Saved entries:

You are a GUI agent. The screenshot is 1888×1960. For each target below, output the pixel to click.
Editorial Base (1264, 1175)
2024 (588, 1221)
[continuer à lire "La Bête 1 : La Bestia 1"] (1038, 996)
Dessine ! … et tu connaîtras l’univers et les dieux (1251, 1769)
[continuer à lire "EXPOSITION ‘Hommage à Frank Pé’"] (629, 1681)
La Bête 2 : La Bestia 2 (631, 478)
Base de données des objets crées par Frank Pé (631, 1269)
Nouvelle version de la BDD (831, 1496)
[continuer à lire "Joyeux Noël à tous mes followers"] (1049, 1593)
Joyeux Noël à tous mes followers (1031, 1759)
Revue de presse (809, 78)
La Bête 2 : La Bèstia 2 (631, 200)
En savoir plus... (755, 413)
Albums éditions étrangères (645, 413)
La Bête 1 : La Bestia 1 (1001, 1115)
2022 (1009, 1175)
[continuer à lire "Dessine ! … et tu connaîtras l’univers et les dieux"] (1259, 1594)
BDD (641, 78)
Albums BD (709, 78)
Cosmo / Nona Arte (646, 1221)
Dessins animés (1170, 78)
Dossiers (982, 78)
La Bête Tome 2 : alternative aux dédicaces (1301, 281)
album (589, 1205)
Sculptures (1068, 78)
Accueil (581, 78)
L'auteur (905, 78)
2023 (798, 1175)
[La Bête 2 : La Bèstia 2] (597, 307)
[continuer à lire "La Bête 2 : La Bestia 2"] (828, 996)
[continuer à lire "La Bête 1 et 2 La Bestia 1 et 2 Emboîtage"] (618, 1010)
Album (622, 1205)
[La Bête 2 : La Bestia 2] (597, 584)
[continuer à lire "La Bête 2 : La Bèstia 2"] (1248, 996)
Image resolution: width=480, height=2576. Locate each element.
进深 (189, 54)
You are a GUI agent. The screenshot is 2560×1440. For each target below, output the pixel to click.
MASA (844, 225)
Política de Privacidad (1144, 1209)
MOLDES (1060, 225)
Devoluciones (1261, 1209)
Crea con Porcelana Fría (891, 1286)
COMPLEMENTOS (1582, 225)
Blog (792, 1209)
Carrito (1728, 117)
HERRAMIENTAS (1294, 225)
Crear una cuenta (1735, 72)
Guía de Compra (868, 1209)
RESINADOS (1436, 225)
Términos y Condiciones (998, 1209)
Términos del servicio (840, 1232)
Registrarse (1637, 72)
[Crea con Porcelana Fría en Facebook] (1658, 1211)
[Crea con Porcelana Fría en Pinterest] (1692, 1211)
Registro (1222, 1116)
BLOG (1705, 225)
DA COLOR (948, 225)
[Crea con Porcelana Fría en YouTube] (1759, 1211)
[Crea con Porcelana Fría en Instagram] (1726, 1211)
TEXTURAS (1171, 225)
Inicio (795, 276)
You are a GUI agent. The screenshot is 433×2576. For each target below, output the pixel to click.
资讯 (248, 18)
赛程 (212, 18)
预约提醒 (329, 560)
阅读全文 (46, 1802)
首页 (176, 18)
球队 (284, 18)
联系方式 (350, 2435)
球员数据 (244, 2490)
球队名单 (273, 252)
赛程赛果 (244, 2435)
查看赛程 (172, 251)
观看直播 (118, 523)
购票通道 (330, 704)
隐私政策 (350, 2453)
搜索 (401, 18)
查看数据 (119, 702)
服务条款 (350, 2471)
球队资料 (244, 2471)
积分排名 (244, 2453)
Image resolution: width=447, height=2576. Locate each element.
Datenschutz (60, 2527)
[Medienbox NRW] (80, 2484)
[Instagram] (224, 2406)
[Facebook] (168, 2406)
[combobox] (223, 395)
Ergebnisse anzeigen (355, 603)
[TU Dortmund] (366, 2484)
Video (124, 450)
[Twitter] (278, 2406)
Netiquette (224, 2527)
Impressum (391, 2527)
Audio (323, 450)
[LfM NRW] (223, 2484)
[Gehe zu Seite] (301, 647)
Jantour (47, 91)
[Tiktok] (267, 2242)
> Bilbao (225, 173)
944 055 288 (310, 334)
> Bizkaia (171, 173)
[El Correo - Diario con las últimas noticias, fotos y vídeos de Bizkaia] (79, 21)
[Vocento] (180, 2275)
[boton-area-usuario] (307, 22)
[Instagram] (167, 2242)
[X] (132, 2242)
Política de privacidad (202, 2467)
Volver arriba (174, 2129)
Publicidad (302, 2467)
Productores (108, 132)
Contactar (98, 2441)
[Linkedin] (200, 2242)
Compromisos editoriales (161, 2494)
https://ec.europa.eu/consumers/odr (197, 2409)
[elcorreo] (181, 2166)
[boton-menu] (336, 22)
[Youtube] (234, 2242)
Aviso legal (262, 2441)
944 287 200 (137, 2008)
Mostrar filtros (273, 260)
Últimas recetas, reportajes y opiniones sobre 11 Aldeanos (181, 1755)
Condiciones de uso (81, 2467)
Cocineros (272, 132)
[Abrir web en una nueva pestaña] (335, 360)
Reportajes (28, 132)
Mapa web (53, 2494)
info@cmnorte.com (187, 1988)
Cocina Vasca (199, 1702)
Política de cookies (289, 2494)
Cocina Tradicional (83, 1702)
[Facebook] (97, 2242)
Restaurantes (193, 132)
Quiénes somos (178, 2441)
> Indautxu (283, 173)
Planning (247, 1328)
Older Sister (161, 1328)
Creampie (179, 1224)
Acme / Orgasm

THE TASK
Restate word for word the entries above, starting at the line with "COMPLEMENTOS (1582, 225)" and ending at the line with "[TU Dortmund] (366, 2484)", inclusive, and no others.

ANSWER BELOW
COMPLEMENTOS (1582, 225)
Blog (792, 1209)
Carrito (1728, 117)
HERRAMIENTAS (1294, 225)
Crear una cuenta (1735, 72)
Guía de Compra (868, 1209)
RESINADOS (1436, 225)
Términos y Condiciones (998, 1209)
Términos del servicio (840, 1232)
Registrarse (1637, 72)
[Crea con Porcelana Fría en Facebook] (1658, 1211)
[Crea con Porcelana Fría en Pinterest] (1692, 1211)
Registro (1222, 1116)
BLOG (1705, 225)
DA COLOR (948, 225)
[Crea con Porcelana Fría en YouTube] (1759, 1211)
[Crea con Porcelana Fría en Instagram] (1726, 1211)
TEXTURAS (1171, 225)
Inicio (795, 276)
You are a GUI agent. The screenshot is 433×2576. For each target below, output the pixel to click.
资讯 (248, 18)
赛程 (212, 18)
预约提醒 (329, 560)
阅读全文 (46, 1802)
首页 (176, 18)
球队 (284, 18)
联系方式 (350, 2435)
球员数据 (244, 2490)
球队名单 (273, 252)
赛程赛果 (244, 2435)
查看赛程 (172, 251)
观看直播 (118, 523)
购票通道 (330, 704)
隐私政策 (350, 2453)
搜索 (401, 18)
查看数据 (119, 702)
服务条款 (350, 2471)
球队资料 (244, 2471)
积分排名 (244, 2453)
Image resolution: width=447, height=2576. Locate each element.
Datenschutz (60, 2527)
[Medienbox NRW] (80, 2484)
[Instagram] (224, 2406)
[Facebook] (168, 2406)
[combobox] (223, 395)
Ergebnisse anzeigen (355, 603)
[TU Dortmund] (366, 2484)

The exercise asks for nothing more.